The suspension containing a specific inhibitor concentration was prepared with 200–300 mesh shale powder, stirred at high speed for 30 min, incubated for 24 h, and centrifuged for separation. The supernatant liquid was poured out, and the lower cuttings were washed with deionized water three times, dried at 105 °C for 16 h, and sieved through 200 mesh to obtain bentonite after TGA treatment. A thermogravimetric analyzer was used for thermal differential analysis (Labsys EVO model of Setaram, France, the atmosphere was nitrogen, and the heating rate was 10 °C/min).

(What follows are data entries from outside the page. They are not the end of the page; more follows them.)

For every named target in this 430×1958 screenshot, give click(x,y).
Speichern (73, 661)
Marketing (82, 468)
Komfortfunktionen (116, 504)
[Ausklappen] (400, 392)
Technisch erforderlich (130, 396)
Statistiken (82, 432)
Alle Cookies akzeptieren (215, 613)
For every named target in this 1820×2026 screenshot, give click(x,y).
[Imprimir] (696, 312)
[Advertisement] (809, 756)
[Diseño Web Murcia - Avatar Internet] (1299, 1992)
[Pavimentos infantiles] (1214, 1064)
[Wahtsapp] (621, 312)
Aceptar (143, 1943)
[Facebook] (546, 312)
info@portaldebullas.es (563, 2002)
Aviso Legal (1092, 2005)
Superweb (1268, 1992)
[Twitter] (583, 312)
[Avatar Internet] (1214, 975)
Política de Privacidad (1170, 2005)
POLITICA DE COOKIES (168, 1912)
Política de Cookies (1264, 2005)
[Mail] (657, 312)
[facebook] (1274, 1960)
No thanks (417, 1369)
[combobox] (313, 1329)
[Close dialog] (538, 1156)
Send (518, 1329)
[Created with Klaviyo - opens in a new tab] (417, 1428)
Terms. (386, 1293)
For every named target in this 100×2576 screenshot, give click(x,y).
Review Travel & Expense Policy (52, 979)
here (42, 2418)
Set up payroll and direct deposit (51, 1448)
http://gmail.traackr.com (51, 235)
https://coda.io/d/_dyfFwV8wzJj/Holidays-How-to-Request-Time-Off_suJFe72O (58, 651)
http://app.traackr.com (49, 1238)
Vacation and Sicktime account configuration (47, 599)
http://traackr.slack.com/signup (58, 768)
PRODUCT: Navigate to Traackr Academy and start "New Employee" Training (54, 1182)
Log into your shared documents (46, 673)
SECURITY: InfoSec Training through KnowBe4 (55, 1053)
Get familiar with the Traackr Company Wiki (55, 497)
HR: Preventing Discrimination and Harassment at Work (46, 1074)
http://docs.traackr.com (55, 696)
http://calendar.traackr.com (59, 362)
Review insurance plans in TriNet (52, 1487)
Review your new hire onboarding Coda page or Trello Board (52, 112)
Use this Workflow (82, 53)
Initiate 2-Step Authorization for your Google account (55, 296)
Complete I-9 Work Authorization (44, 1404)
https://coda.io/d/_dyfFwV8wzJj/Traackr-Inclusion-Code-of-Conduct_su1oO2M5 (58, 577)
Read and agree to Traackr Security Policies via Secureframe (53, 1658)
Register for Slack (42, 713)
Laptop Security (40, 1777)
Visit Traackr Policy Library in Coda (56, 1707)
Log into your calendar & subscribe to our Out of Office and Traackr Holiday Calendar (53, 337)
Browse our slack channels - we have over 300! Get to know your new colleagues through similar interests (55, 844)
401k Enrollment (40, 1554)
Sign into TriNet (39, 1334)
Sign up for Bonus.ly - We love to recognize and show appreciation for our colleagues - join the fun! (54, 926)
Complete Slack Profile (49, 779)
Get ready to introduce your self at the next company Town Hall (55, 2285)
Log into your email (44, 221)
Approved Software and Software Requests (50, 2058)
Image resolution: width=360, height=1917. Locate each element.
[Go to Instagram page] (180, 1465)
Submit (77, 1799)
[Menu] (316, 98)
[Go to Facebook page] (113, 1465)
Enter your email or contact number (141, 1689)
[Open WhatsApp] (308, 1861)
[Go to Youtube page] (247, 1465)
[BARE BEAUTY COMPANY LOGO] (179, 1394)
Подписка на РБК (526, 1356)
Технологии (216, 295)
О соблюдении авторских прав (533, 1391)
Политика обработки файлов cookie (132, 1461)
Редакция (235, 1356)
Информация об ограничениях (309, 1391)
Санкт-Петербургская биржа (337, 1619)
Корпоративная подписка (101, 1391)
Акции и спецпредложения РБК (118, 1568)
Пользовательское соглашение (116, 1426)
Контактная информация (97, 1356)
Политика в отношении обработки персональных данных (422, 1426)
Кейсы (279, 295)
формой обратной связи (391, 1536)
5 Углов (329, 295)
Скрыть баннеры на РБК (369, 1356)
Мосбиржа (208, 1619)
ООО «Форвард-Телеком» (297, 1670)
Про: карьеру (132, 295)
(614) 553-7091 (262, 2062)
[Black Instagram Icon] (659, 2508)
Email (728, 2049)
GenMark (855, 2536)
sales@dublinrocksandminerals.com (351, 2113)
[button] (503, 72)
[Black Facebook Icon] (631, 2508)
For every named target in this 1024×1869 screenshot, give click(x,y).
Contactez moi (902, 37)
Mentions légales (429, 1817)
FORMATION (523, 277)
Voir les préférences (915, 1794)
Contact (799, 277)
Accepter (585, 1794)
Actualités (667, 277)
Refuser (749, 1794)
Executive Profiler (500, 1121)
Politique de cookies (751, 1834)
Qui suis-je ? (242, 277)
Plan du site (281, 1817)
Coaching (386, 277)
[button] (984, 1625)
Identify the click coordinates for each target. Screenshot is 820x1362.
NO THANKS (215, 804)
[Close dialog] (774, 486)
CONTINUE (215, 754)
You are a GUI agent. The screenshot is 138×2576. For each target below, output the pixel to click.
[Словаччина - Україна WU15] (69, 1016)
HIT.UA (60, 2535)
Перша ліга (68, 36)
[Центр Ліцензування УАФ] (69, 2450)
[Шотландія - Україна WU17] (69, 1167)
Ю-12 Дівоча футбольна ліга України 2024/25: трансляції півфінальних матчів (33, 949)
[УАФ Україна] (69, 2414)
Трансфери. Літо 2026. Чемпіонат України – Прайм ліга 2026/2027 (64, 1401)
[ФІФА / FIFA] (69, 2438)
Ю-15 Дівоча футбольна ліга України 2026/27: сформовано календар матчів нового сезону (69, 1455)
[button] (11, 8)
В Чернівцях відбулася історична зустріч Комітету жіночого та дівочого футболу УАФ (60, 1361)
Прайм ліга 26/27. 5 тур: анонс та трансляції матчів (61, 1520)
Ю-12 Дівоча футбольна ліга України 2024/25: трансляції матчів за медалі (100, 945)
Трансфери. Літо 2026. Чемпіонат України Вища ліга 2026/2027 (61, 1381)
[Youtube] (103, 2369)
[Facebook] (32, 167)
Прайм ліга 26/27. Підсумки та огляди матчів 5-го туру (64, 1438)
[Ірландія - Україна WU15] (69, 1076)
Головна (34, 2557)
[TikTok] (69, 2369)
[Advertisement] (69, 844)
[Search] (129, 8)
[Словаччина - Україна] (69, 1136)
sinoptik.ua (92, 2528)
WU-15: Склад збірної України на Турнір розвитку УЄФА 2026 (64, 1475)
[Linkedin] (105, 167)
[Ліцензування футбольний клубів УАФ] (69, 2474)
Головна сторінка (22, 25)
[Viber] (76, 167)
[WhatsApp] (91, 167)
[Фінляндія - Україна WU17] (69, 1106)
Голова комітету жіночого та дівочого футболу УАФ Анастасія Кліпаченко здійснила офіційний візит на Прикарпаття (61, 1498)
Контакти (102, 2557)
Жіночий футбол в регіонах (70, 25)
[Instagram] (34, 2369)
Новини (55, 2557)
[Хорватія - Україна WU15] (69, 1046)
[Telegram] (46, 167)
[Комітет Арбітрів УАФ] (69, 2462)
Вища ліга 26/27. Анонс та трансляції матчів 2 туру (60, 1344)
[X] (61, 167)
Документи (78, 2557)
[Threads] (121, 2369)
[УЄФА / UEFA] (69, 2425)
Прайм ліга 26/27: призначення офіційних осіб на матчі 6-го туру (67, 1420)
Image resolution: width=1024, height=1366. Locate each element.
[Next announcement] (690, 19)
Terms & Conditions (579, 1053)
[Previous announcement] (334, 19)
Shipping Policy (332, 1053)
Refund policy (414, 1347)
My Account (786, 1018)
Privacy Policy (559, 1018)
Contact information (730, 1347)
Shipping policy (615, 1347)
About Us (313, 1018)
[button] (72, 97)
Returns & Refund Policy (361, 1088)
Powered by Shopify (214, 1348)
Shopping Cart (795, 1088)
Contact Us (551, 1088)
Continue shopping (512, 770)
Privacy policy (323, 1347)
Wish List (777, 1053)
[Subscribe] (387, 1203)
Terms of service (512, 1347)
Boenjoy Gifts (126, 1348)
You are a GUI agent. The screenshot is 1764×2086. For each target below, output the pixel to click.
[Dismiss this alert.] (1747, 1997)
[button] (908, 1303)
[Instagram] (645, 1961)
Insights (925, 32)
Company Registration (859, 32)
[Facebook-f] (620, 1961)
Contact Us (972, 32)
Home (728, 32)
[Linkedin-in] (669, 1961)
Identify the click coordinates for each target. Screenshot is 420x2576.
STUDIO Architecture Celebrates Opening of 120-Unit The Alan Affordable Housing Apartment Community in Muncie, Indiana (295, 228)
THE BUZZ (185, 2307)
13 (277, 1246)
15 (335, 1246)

X-ray Diffraction Analysis
4% sodium montmorillonite suspension was prepared; 0.5%, 1.5%, and 3% TSA were added; diesel oil and water were added at the same time for comparison; high speed stirring for 30 min, after standing for 24 h, centrifugation was performed; the supernatant was poured out; the lower layer montmorillonite was directly taken at (23 ± 2) °C for X-ray diffraction (XRD) analysis; and crystal layer spacing (wet state) was measured. After the wet montmorillonite interlayer spacing test, all samples were dried at 80 °C for 16 h and then dried montmorillonite was analyzed by dry XRD at (23 ± 2) °C to determine the interlayer spacing (dry state) of montmorillonite.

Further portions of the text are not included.